Por qué funciona en tu contra: la agricultura orgánica es restauración del suelo. Restaurar el microbioma, la estructura y el equilibrio de elementos es un proceso que lleva de 1 a 3 años, especialmente si el suelo ha sido agotado por la química (Dorais & Schwarz, 2018). En el primer año de transición, la cosecha puede incluso disminuir — es normal. La restauración es gradual.
Cómo hacerlo bien:
- Mentalizarse para un proceso a largo plazo. Primera temporada: «puesta en marcha» del suelo; segunda: fortalecimiento; tercera: resultados estables.
- No esperar que los biofertilizantes actúen en una hora. Actúan más lentamente, pero el efecto dura más.
- Seguir aportando materia orgánica, acolchando y sembrando abonos verdes. Son inversiones para futuras cosechas.
Error 9. Ignorar las condiciones climáticas locales
En qué consiste: copiar ciegamente consejos de Internet y libros sin tener en cuenta el clima específico, la variedad, el tipo de suelo y la región. Por ejemplo, usar las mismas recomendaciones para climas cálidos que para climas fríos.
Por qué funciona en tu contra: el tomate es un cultivo muy plástico, pero se comporta de manera diferente en distintas zonas climáticas. En los trópicos y subtrópicos sufre por el sobrecalentamiento y la sequía; en el norte, por la falta de calor y el día corto. Los métodos que funcionan bien en los Países Bajos pueden ser inútiles o perjudiciales en Uzbekistán o el sur de Estados Unidos (Akhatov, 2010; Heuvelink, 2018).
Cómo hacerlo bien:
- Elegir variedades e híbridos adaptados a tu región (resistentes al calor, al frío, a la sequía, a la humedad).
- Ajustar las fechas de plantación al clima local.
- En regiones cálidas: acolchado claro, sombreado al mediodía, riego por goteo, híbridos resistentes a virus.
- En regiones frías: acolchado oscuro para calentar, materiales de cubrimiento, variedades tempranas.
- En regiones con alta humedad: prevención reforzada del mildiu, plantación más abierta, ventilación regular.

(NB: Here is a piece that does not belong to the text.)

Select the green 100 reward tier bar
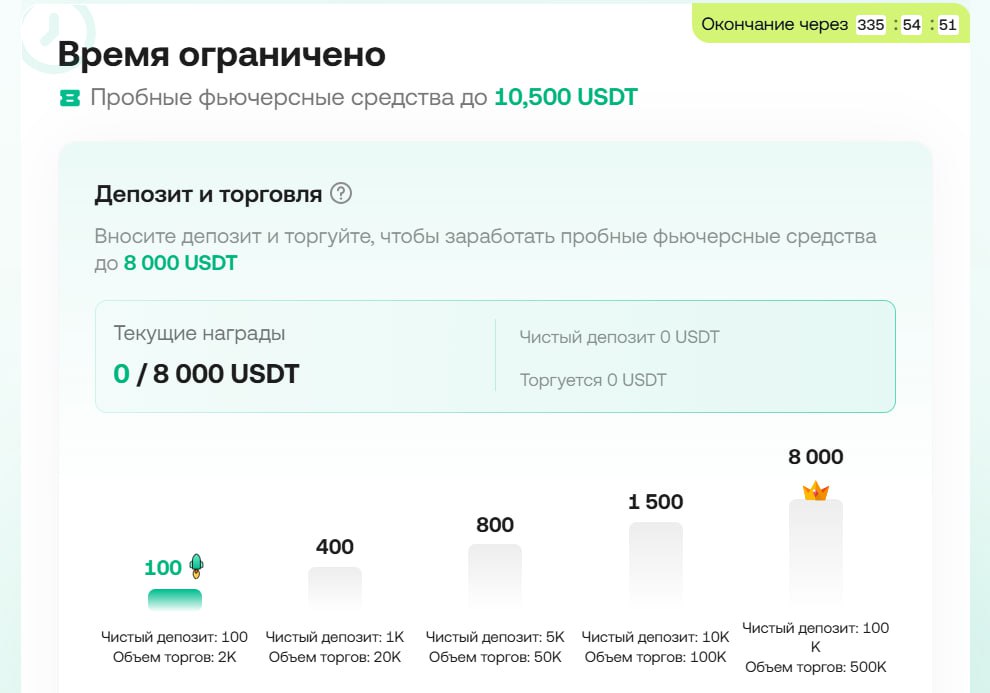175,600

Resumen final: el cultivo orgánico es un enfoque sistémico
La agricultura orgánica no es un conjunto de técnicas aisladas, sino un sistema interconectado. Cada elemento solo funciona en combinación con los demás:
- Suelo vivo (compost, abonos verdes, microbiota) — la base de la salud de las plantas.
- Nutrición equilibrada — sin desequilibrios (especialmente nitrógeno y potasio) — base de la resistencia.
- Riego y acolchado adecuados — base del crecimiento estable.
- Prevención, no curación — base de la protección contra enfermedades y plagas.
- Paciencia y sistematicidad — base del éxito a largo plazo.
Los errores surgen cuando rompemos esta lógica: queremos resultados rápidos, ahorramos en preparación, buscamos una «píldora mágica» en lugar de crear un entorno saludable. Si aplicas de forma coherente y consciente los principios descritos en este libro, tus tomates te recompensarán con una cosecha abundante, sabrosa y limpia.
Y recuerda: la naturaleza no tolera las prisas, pero recompensa generosamente a los pacientes. ¡Buena suerte y ricas cosechas!
Referencias
- Blancard, D. (2012). Tomato Diseases: Identification, Biology and Control. 2nd ed. London, UK / Waltham, MA, USA / San Diego, CA, USA: Academic Press (an imprint of Elsevier).
- Dorais, M. (2017). ‘Organic greenhouse tomato production’, in Mattoo, A.K., Handa, A.K. (ed.) Achieving sustainable cultivation of tomatoes. Cambridge, UK: Burleigh Dodds Science Publishing, ch. 4.
- Dorais, M., Schwarz, D. (2018). ‘Organic Tomato’, in Heuvelink, E. (ed.) Tomatoes. Boston, MA: CABI, pp. 337-366.
- Hochmuth, G.J., Sideman, R.G. (2023). ‘Soils and Fertilizers’, in Knott's Handbook for Vegetable Growers. : John Wiley & Sons, pp. 199-302.
- Santos, B.M., Torres-Quezada, E.A. (2018). ‘Irrigation and Fertilization’, in Heuvelink, E. (ed.) Tomatoes. Boston, MA: CABI, pp. 180-206.
- Ахатов, А.К. (2010). ‘Болезни и вредители томата. Меры борьбы с ними [Tomato diseases and pests. Control measures]’, in Мир томата глазами фитопатолога [The world of tomato through the eyes of a plant pathologist]. Москва: КМК, pp. 144-271.
- Ахатов, А.К. (2010). ‘Выращивание томатов [Growing tomatoes]’, in Мир томата глазами фитопатолога [The world of tomato through the eyes of a plant pathologist]. Москва: КМК, pp. 78-143.
- Гавриш, С.Ф. (2005). Томаты [Tomatoes]. Москва: Вече.